In the past few decades, the need for improvements in automotive technology caused increased usage of electronic control systems for functions such as engine timing, anti-lock brake systems, and distributor-less ignition. Originally, point-to-point wiring systems connected electronic devices in vehicles. As more and more electronics in vehicles resulted in bulky wire harnesses that were heavy and expensive, point-to-point wiring was no longer scalable.

To eliminate point-to-point wiring, automotive manufacturers replaced dedicated wiring with in-vehicle networks, which reduced wiring cost, complexity, and weight. In 1985, Bosch developed the CAN, which has emerged as the standard in-vehicle network.


Figure 2.1 Modular design architecture.

CAN provides a cheap, durable network that allows the devices to communicate through the ECUs. CAN allows the ECUs to have one CAN interface rather than analog inputs to every device in the system. This decreases overall cost and weight in automobiles. Each of the devices on the network has a CAN controller chip and is therefore intelligent. All transmitted messages are seen by all devices on the network. Each device can decide if the message is relevant or if it can be filtered.

As CAN implementations increased in the automotive industry, CAN (high speed) was standardized internationally as ISO 11898. Later, low-speed CAN was introduced for car body electronics. Finally, single-wire CAN was introduced for some body and comfort devices. Major semiconductor manufacturers, such as Intel, Motorola, and Philips, developed CAN chips. By the mid-1990s, CAN was the basis of many industrial device networking protocols, including DeviceNet and CANOpen.

As shown in Figure 2.2, CAN specifies the media access control (MAC) and physical layer signaling (PLS) as it applies to layers 1 and 2 of the OSI model. MAC is accomplished using a technique called nondestructive bit-wise arbitration. As stations apply their unique identifiers to the network, they observe if their data are being faithfully produced.

If it is not, the station assumes that a higher priority message is being sent and, therefore, halts transmission and reverts to receiving mode. The highest priority message gets through and the lower priority messages are resent at another time. The advantage of this approach is that collisions on the network do not destroy data and eventually all stations gain access to the network. The problem with this approach is that the arbitration is done on a bit-by-bit basis requiring all stations to hear one another within a bit time (actually less than a bit time).


Figure 2.2 CAN protocol layers.

At a 500 kbps bit rate, a bit time is 2000 ns which does not allow much time for transceiver and cable delays. The result is that CAN networks are usually quite short and frequently less than 100 m at higher speeds. To increase this distance either the data rate is decreased or additional equipment is required.

CAN transmissions operate using the producer/consumer model. When data are transmitted by a CAN device, no other devices are addressed. Instead, the content of the message is designated by an identifier field. This identifier field, which must be unique within the network, not only provides content but the priority of the message as well. All other CAN devices listen to the sender and accept only those messages of interest.

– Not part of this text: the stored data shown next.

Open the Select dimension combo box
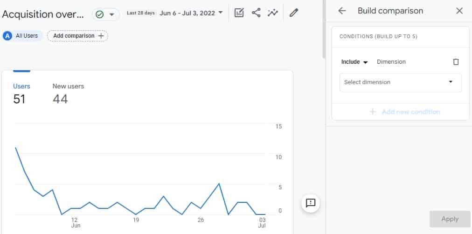Screen dimensions: 472x234 coord(400,82)

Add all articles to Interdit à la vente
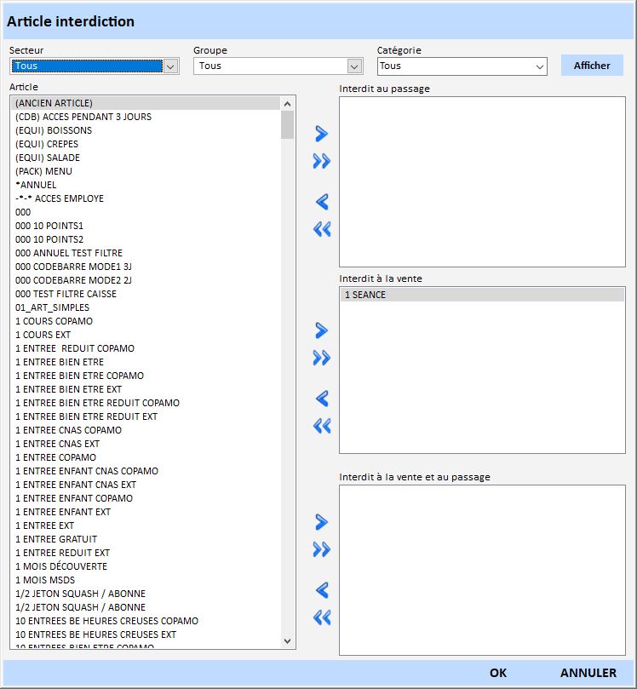[x=321, y=358]
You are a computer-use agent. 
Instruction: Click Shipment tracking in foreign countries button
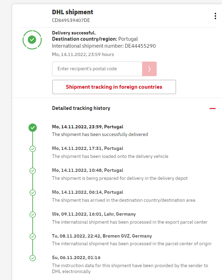click(x=114, y=87)
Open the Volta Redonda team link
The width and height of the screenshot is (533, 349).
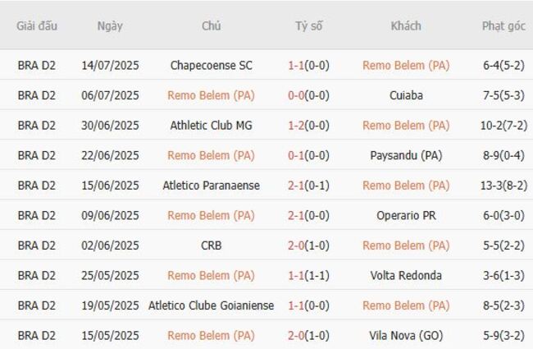coord(406,275)
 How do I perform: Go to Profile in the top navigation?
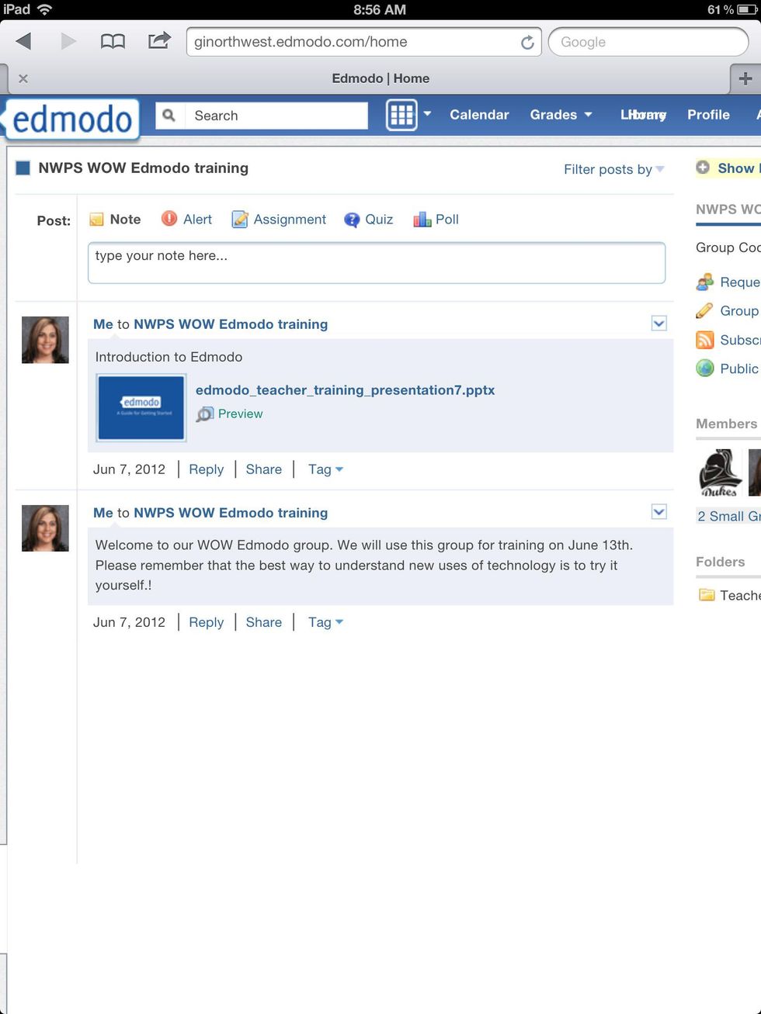coord(707,114)
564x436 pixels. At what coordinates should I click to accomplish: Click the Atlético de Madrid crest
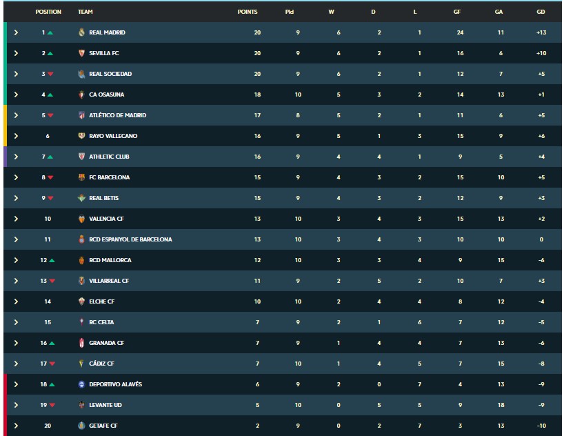point(81,115)
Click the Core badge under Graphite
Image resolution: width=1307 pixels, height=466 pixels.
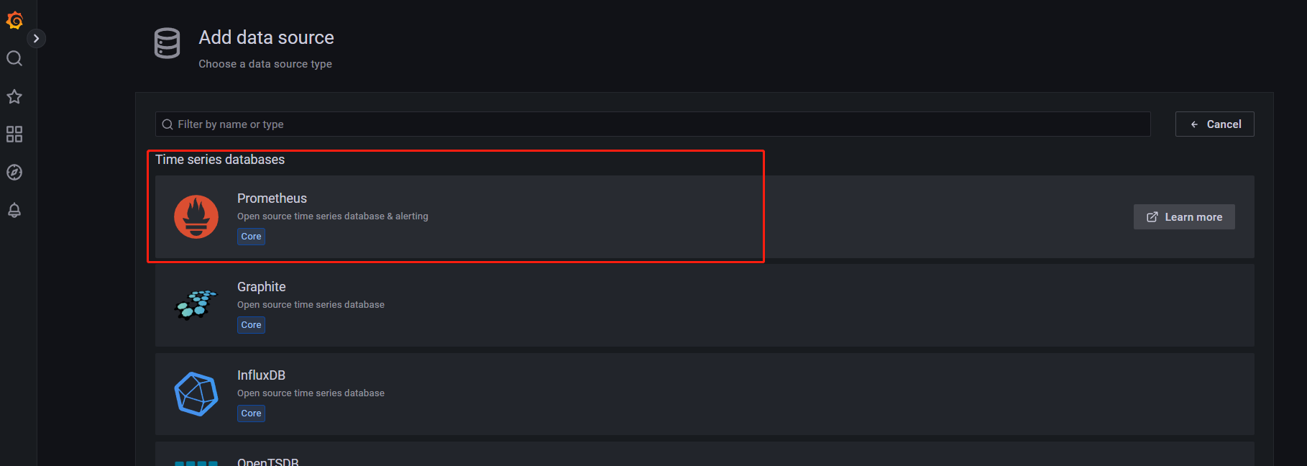pyautogui.click(x=251, y=325)
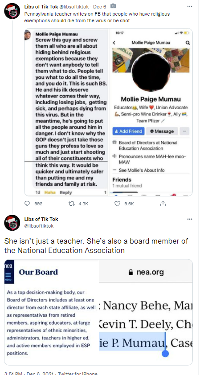Open the nea.org Our Board screenshot

click(x=98, y=312)
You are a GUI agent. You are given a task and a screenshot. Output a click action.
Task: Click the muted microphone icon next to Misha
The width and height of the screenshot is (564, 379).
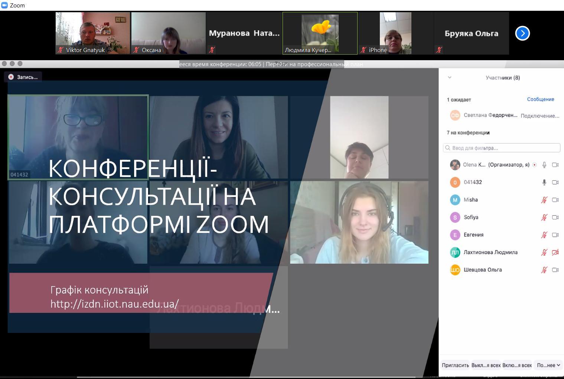tap(544, 200)
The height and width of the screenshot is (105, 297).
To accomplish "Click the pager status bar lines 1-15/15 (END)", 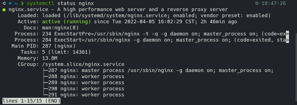I will (x=31, y=101).
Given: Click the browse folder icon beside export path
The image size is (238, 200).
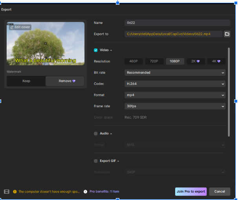Looking at the screenshot, I should pyautogui.click(x=227, y=34).
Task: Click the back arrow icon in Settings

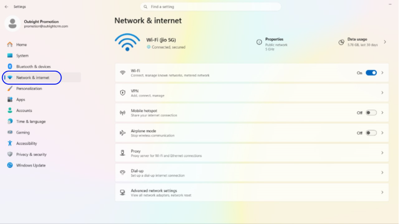Action: [x=6, y=7]
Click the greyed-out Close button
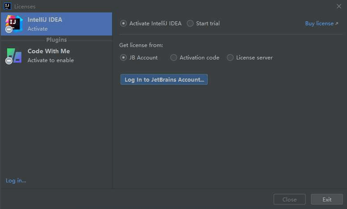 point(290,199)
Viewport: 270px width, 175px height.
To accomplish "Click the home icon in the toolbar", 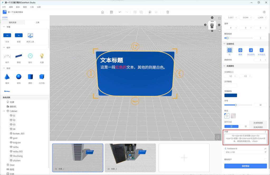I will (103, 12).
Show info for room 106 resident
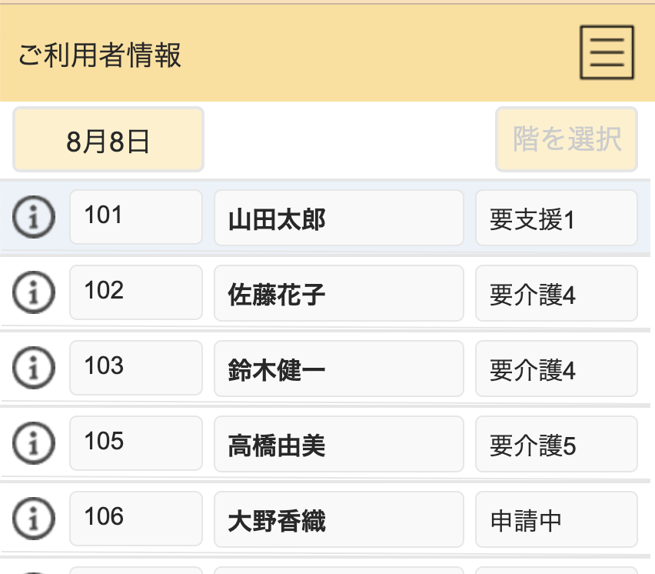 34,519
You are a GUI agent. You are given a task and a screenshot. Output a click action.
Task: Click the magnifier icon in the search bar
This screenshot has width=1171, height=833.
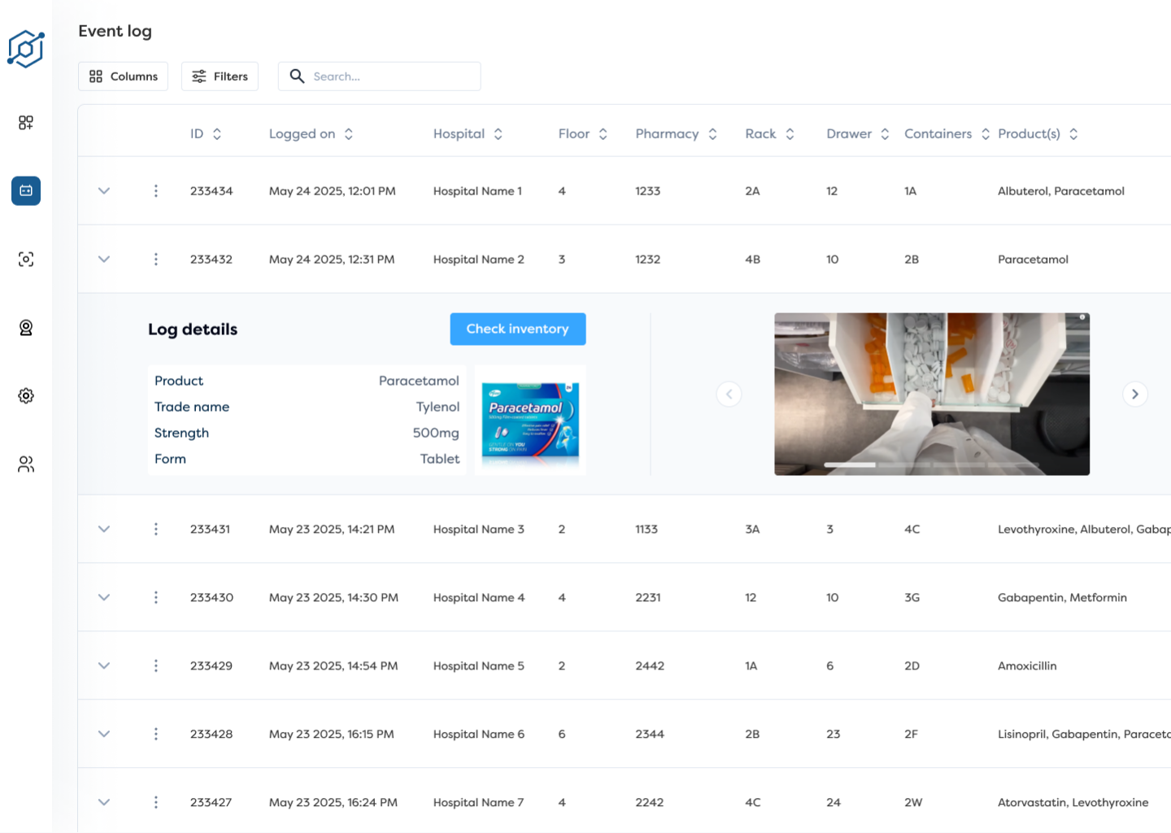point(297,76)
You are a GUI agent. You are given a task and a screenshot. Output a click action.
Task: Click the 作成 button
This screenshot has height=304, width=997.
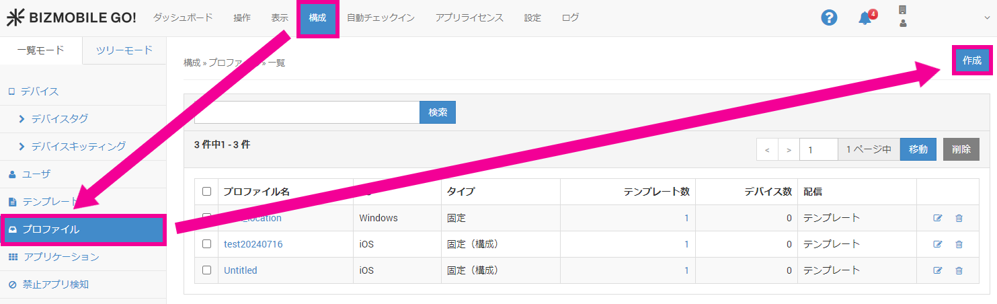click(x=971, y=61)

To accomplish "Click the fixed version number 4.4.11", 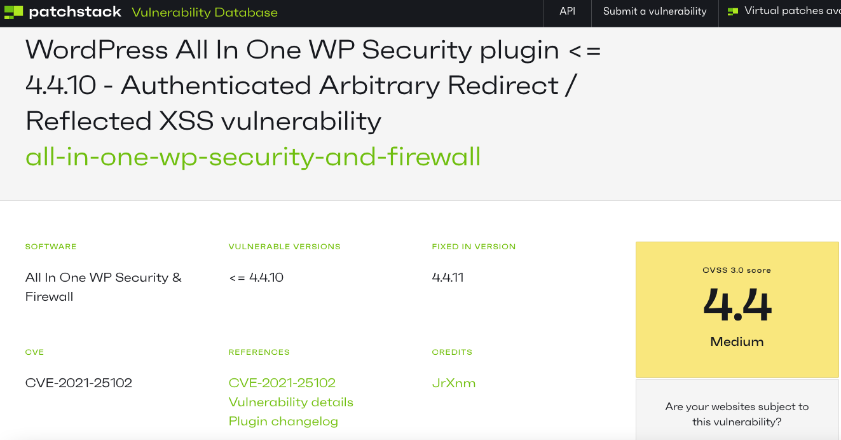I will 448,277.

This filtering of the data is accomplished using an acceptance filter which is an integral component of the CAN controller chip. Messages which fail the acceptance criteria are rejected. Therefore, receiving devices consume only the messages of interest from the producer. As Figure 2.3 shows, a CAN frame consists mainly of an identifier field, a control field, and a data field. The control field is 6 bits long, the data field is 0–8 bytes long and the identifier field is 11 bits long for standard frames (CAN specification 2.0A) or 29 bits long for extended frames (CAN specification 2.0B). Source and destination node addresses have no meaning using the CAN data link layer protocol.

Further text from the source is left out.